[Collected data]
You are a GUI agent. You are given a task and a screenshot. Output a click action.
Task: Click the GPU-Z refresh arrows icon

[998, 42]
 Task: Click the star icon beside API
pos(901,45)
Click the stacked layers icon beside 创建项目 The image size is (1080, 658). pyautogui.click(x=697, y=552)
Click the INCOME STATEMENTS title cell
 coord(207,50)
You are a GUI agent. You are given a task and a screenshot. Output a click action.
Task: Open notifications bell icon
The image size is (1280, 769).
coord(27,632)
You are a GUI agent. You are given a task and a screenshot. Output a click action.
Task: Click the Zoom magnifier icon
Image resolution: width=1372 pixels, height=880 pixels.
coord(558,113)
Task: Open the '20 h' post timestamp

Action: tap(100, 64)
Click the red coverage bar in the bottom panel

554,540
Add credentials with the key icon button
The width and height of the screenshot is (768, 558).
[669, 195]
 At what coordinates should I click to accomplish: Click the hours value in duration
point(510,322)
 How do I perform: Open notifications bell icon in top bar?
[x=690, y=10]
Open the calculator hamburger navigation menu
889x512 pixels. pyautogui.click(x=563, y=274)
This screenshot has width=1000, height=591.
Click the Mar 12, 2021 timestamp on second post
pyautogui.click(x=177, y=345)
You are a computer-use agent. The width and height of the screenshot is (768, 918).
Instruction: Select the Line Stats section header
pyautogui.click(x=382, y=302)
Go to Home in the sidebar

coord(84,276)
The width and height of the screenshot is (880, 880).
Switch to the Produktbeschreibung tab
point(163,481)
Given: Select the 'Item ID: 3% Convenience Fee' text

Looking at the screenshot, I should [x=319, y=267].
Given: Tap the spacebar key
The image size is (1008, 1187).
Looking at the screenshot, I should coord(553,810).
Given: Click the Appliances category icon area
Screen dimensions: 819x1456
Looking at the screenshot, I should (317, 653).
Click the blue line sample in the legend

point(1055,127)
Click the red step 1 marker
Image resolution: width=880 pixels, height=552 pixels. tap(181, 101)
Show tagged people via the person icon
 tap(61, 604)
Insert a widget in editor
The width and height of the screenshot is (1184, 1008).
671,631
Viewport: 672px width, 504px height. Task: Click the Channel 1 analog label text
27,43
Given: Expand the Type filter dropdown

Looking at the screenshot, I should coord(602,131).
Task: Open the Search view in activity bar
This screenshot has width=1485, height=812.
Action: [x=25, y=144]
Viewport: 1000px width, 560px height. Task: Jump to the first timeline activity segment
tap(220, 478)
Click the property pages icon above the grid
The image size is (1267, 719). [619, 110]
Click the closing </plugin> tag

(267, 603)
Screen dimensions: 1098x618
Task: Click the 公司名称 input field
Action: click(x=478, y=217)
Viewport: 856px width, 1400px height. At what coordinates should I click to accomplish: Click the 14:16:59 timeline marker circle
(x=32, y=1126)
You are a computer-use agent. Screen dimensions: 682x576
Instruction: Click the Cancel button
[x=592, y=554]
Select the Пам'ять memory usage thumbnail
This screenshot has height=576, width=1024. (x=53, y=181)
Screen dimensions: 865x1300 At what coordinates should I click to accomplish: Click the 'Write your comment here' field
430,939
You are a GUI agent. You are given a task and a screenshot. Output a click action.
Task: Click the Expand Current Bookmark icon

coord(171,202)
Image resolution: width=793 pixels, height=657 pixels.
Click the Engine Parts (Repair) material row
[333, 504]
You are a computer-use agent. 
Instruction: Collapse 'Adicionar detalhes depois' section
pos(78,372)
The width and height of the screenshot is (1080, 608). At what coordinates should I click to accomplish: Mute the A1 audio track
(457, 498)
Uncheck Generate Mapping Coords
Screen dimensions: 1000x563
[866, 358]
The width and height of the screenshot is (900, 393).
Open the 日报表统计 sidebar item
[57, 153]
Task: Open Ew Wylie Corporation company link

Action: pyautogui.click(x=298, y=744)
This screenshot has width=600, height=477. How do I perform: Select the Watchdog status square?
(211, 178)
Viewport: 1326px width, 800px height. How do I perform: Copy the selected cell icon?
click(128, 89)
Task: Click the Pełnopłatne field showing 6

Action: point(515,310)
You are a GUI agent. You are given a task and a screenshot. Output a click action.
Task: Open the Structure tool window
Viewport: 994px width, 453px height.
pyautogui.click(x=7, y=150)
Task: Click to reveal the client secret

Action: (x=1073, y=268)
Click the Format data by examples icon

**DIRECTIONS FOR THIS TASK:** Having read the entries, repeat them all exactly.

**TASK OUTPUT:**
You are a GUI agent. You are given a task and a screenshot. Output a click action.
Task: Click the GPU-Z refresh arrows icon

[998, 42]
 Task: Click the star icon beside API
pos(901,45)
Click the stacked layers icon beside 创建项目 The image size is (1080, 658). pyautogui.click(x=697, y=552)
Click the INCOME STATEMENTS title cell
 coord(207,50)
You are a GUI agent. You are given a task and a screenshot. Output a click action.
Task: Open notifications bell icon
The image size is (1280, 769).
coord(27,632)
You are a GUI agent. You are given a task and a screenshot. Output a click action.
Task: Click the Zoom magnifier icon
Image resolution: width=1372 pixels, height=880 pixels.
coord(558,113)
Task: Open the '20 h' post timestamp

Action: tap(100, 64)
Click the red coverage bar in the bottom panel

554,540
Add credentials with the key icon button
The width and height of the screenshot is (768, 558).
[669, 195]
 At what coordinates should I click to accomplish: Click the hours value in duration
point(510,322)
 How do I perform: Open notifications bell icon in top bar?
[x=690, y=10]
Open the calculator hamburger navigation menu
889x512 pixels. pyautogui.click(x=563, y=274)
This screenshot has width=1000, height=591.
Click the Mar 12, 2021 timestamp on second post
pyautogui.click(x=177, y=345)
You are a computer-use agent. The width and height of the screenshot is (768, 918).
Instruction: Select the Line Stats section header
pyautogui.click(x=382, y=302)
Go to Home in the sidebar

coord(84,276)
The width and height of the screenshot is (880, 880).
Switch to the Produktbeschreibung tab
point(163,481)
Given: Select the 'Item ID: 3% Convenience Fee' text

Looking at the screenshot, I should [x=319, y=267].
Given: Tap the spacebar key
The image size is (1008, 1187).
Looking at the screenshot, I should coord(553,810).
Given: Click the Appliances category icon area
Screen dimensions: 819x1456
Looking at the screenshot, I should (317, 653).
Click the blue line sample in the legend

point(1055,127)
Click the red step 1 marker
Image resolution: width=880 pixels, height=552 pixels. tap(181, 101)
Show tagged people via the person icon
 tap(61, 604)
Insert a widget in editor
The width and height of the screenshot is (1184, 1008).
671,631
Viewport: 672px width, 504px height. Task: Click the Channel 1 analog label text
27,43
Given: Expand the Type filter dropdown

Looking at the screenshot, I should coord(602,131).
Task: Open the Search view in activity bar
This screenshot has width=1485, height=812.
Action: [x=25, y=144]
Viewport: 1000px width, 560px height. Task: Jump to the first timeline activity segment
tap(220, 478)
Click the property pages icon above the grid
The image size is (1267, 719). [619, 110]
Click the closing </plugin> tag

(267, 603)
Screen dimensions: 1098x618
Task: Click the 公司名称 input field
Action: click(x=478, y=217)
Viewport: 856px width, 1400px height. At what coordinates should I click to accomplish: Click the 14:16:59 timeline marker circle
(x=32, y=1126)
You are a computer-use agent. Screen dimensions: 682x576
Instruction: Click the Cancel button
[x=592, y=554]
Select the Пам'ять memory usage thumbnail
This screenshot has height=576, width=1024. (x=53, y=181)
Screen dimensions: 865x1300 At what coordinates should I click to accomplish: Click the 'Write your comment here' field
430,939
You are a GUI agent. You are given a task and a screenshot. Output a click action.
Task: Click the Expand Current Bookmark icon

coord(171,202)
Image resolution: width=793 pixels, height=657 pixels.
Click the Engine Parts (Repair) material row
[333, 504]
You are a computer-use agent. 
Instruction: Collapse 'Adicionar detalhes depois' section
pos(78,372)
The width and height of the screenshot is (1080, 608). At what coordinates should I click to accomplish: Mute the A1 audio track
(457, 498)
Uncheck Generate Mapping Coords
Screen dimensions: 1000x563
[866, 358]
The width and height of the screenshot is (900, 393).
Open the 日报表统计 sidebar item
[57, 153]
Task: Open Ew Wylie Corporation company link

Action: pyautogui.click(x=298, y=744)
This screenshot has width=600, height=477. How do I perform: Select the Watchdog status square?
(211, 178)
Viewport: 1326px width, 800px height. How do I perform: Copy the selected cell icon?
click(128, 89)
Task: Click the Pełnopłatne field showing 6

Action: point(515,310)
You are a GUI agent. You are given a task and a screenshot. Output a click action.
Task: Open the Structure tool window
Viewport: 994px width, 453px height.
pyautogui.click(x=7, y=150)
Task: Click to reveal the client secret

Action: (x=1073, y=268)
Click the Format data by examples icon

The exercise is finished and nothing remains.